It was issued a short time later as the reverse side of a record which had taken Broadway by storm. That was a regular practice of the big companies—to put an unknown cheap number on the reverse side of a hit. This enabled them to strike a balance in the cost of the record—a small price for the unknown thing as against the excessive royalty they were called upon to pay for the proven success.

The record sold voluminously on the reputation of the known number. Both numbers on the record were orchestra selections—both rendered by one of the most popular dance orchestras of the day. The orchestration of the “Sweet Mama” song had been cleverly done. But the proven hit, by one of the sure-fire Tin Pan Alley song writers and published by one of the largest and most influential of the music houses, failed to hold its own against “I Need a New Sweet Mama for Saturday Night.”
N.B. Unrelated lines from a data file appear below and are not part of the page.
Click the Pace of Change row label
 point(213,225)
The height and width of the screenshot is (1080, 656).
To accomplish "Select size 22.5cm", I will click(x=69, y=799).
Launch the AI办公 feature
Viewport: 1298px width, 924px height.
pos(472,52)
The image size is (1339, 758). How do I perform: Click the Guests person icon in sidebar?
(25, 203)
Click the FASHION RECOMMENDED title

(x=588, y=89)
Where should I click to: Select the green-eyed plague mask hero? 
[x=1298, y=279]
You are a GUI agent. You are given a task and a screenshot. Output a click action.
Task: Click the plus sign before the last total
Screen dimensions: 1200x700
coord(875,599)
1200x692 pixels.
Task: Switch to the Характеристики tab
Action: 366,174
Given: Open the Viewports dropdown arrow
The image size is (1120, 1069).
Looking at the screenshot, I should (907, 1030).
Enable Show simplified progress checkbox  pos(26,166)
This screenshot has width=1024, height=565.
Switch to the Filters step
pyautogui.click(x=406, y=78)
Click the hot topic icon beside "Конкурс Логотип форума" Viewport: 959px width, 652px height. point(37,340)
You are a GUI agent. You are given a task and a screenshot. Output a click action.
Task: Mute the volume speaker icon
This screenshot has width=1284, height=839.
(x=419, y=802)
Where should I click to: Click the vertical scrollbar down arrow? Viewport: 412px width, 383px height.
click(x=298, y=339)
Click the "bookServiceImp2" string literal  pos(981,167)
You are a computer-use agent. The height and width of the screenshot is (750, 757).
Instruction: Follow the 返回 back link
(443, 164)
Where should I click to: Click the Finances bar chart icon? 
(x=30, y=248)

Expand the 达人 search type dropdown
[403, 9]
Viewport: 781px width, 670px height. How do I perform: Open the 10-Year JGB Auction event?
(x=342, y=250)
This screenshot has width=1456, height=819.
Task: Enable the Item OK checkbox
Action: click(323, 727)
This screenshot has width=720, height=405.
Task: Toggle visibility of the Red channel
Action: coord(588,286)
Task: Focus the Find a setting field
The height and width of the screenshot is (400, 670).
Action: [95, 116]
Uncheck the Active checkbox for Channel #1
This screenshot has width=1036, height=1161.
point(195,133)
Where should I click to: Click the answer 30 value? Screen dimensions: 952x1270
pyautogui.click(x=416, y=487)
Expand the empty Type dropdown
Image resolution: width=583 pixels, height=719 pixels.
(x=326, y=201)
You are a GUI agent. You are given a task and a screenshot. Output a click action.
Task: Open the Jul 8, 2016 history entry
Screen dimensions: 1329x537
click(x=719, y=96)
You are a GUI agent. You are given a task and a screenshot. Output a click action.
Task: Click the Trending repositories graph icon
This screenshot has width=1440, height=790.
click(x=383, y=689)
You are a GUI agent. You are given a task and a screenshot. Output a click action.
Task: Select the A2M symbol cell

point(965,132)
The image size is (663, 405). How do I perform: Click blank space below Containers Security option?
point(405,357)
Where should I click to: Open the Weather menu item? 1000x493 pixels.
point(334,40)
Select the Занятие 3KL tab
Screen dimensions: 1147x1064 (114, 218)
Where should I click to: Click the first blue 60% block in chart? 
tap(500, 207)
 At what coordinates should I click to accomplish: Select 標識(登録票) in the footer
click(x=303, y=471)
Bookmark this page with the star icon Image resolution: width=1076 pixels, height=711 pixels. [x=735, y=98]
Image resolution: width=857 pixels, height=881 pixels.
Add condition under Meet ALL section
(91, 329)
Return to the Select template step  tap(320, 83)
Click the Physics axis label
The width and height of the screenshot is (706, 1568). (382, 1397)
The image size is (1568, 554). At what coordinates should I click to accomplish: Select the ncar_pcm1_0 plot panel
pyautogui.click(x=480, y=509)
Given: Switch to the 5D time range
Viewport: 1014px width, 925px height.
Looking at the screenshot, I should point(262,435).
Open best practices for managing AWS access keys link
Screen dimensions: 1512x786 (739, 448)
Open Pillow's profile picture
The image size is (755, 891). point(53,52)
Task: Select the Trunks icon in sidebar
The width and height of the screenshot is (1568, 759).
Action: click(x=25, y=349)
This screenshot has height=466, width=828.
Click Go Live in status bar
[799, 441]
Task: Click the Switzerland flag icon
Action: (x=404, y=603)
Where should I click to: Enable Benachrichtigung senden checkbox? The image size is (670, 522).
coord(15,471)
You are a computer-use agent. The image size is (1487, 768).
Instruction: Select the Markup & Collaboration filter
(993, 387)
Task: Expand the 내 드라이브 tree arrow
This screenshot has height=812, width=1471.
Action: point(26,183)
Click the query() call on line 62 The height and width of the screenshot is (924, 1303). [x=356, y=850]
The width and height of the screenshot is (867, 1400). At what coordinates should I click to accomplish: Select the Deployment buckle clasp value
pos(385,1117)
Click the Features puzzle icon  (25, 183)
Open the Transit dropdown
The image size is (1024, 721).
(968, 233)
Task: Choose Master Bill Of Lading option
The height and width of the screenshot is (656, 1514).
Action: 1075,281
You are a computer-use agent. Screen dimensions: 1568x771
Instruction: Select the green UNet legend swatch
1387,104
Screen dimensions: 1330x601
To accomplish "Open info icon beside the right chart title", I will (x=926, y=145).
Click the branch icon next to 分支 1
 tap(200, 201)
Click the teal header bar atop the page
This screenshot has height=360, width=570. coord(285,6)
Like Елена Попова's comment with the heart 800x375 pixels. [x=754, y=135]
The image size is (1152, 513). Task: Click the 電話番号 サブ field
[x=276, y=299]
WITHIN a month the “Sweet Mama” foxtrot had duplicated the amazing success of “Dardanella” and “Poor Butterfly” of bygone days. The record sold as fast as the factory could turn it out. It was whistled everywhere; dance orchestras played it; Tin Pan Alley sat up and took notice. It desired to know who this man Ellison was, and where he was, and why he never before had been heard from. But even before it pressed its inquiries the phonograph company sent for Con Ellison and paid him five hundred dollars to make a vocal record of the number.

It was typical of the man that he did not experience the faintest qualm of stage fright. It was typical, too, that he took his success for granted. From a financial standpoint they did well. It was plain that by the time the financial returns were in—and recognizing the illimitable handicaps attendant upon their lack of distribution facilities—they would have cleared more than five thousand dollars on the number. It was stupendous, amazing, glorious—and Ellen experienced for the third time in a year a happiness which few people know even once.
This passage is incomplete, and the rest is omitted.